I listened to a television interview with President Lyndon Johnson when I was in fifth grade. Something he said struck a chord with me and has helped me remain calm many times over the years. (Yes, I listened to politicians when I was ten.) He was talking about advice a nameless, former senator gave him when he was a fledgling senator himself.
“The first thing you have to learn, son, is to tell a man to go to hell, and to make him go are two different propositions.”
When I was ten that quote was saying to me, “If I can make someone do the right thing then I should press forward. If not, then I should let it go.” I never forgot what I learned from President Lyndon Johnson all those years ago.
Now that I am older I know there are ways to deal with situations or people that cause so much stress but I would ask myself, how much is this worth to me? With business entities there would be financial gains: a refund on merchandise, a prescription corrected or a parking fine dropped. Others were just not worth it for me: a rude driver, delays in the doctor’s office, people in the news or a clerk. More often than not I would just let it go as I understood from Johnson’s anecdote.
How do you decide if a stressful situation is worth your time and aggravation? I would love to hear from you!
Citation: Lyndon B. Johnson: “Remarks on Conservation at a Breakfast in Portland Saluting the Northwest-Southwest Power Transmission Intertie.,” September 17, 1964. Online by Gerhard Peters and John T. Woolley, The American Presidency Project. http://www.presidency.ucsb.edu/ws/?pid=26507.
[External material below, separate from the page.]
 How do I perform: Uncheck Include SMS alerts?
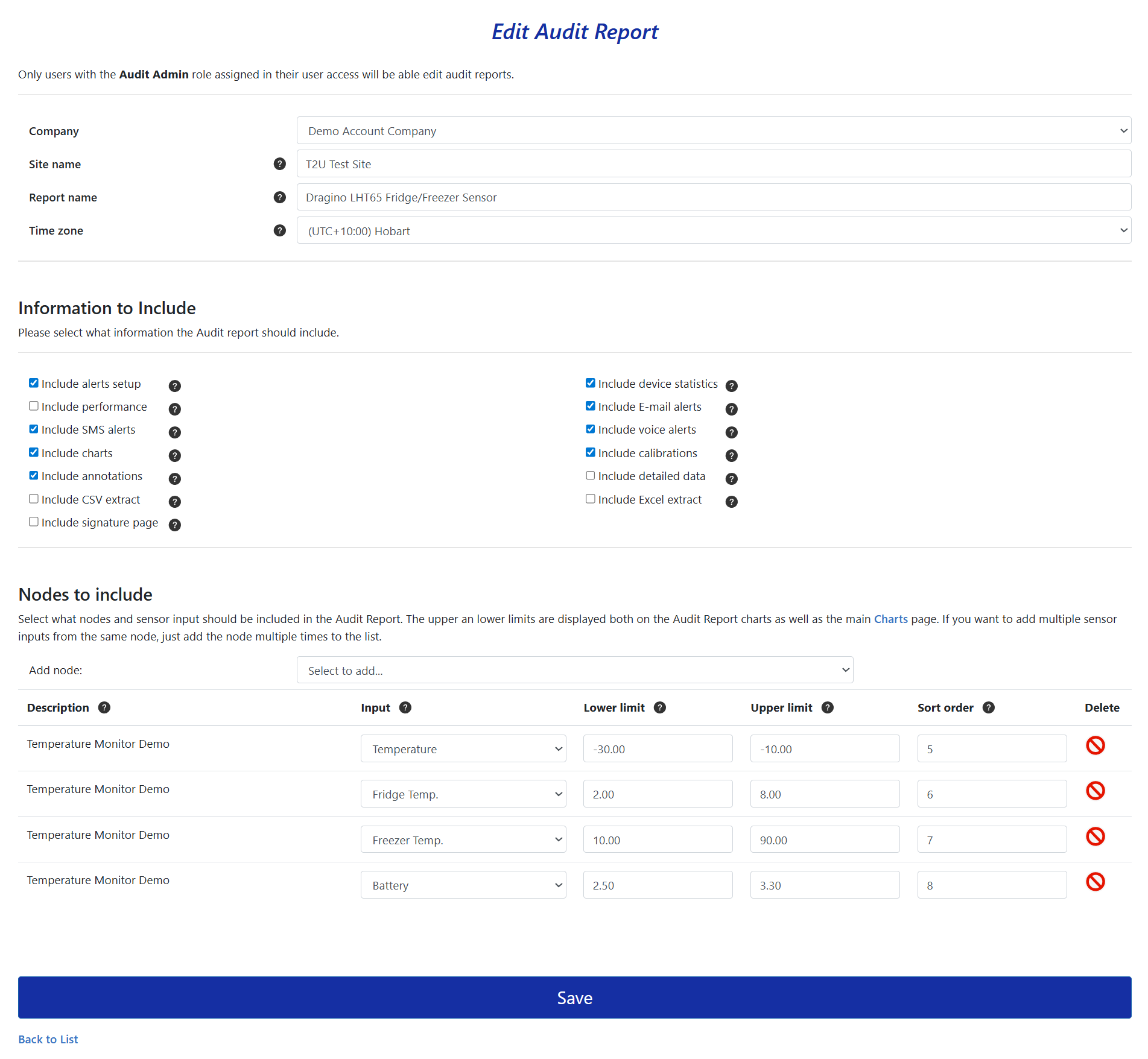click(x=34, y=429)
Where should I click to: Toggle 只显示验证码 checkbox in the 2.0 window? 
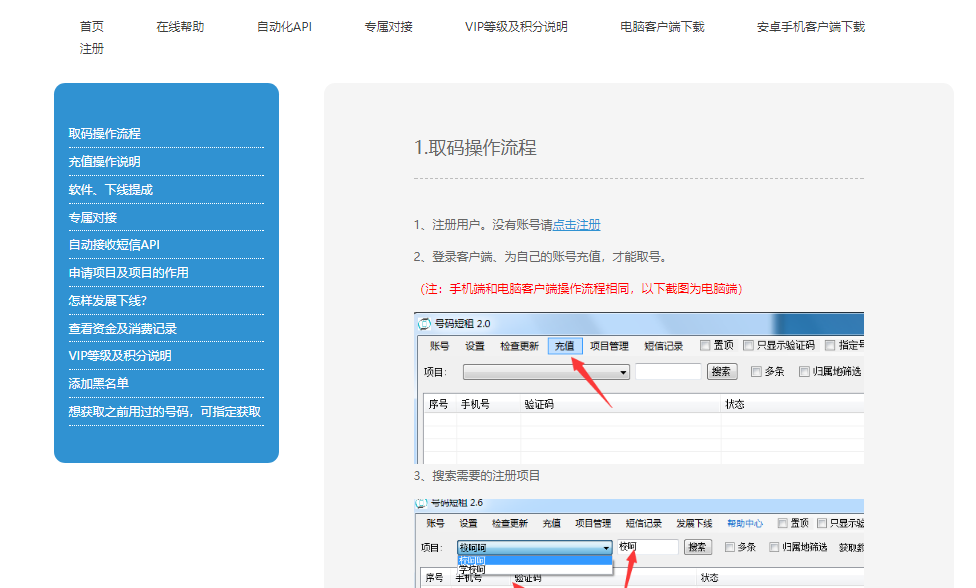click(x=749, y=346)
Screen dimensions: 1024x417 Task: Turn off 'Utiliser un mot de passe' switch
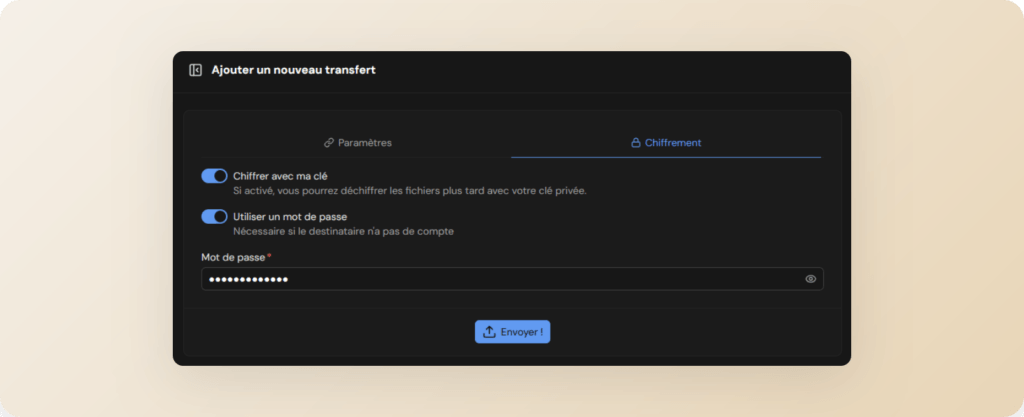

The entire quote by author: Lyndon B. Johnson quoting an unnamed, former senator
[ As I walked out the door, I saw an old man there that was the general counsel for the water district. He was an ex-Senator. I said, “Senator, how did you like my speech?” He said, “Come by the office and I would like to talk to you about it.” I said, “Oh, oh.” So I went by and he said, “You are in public life. You are a young man just starting out and I want to see you move along and do well. But,” he said, “the first thing you have to learn, son, is to tell a man to go to hell and to make him go are two different propositions.” ]
Date: Sept. 17, 1964
Photo Courtesy of Wikimedia
Copyright © 2014 Jackie Saulmon Ramirez. All Rights Reserved.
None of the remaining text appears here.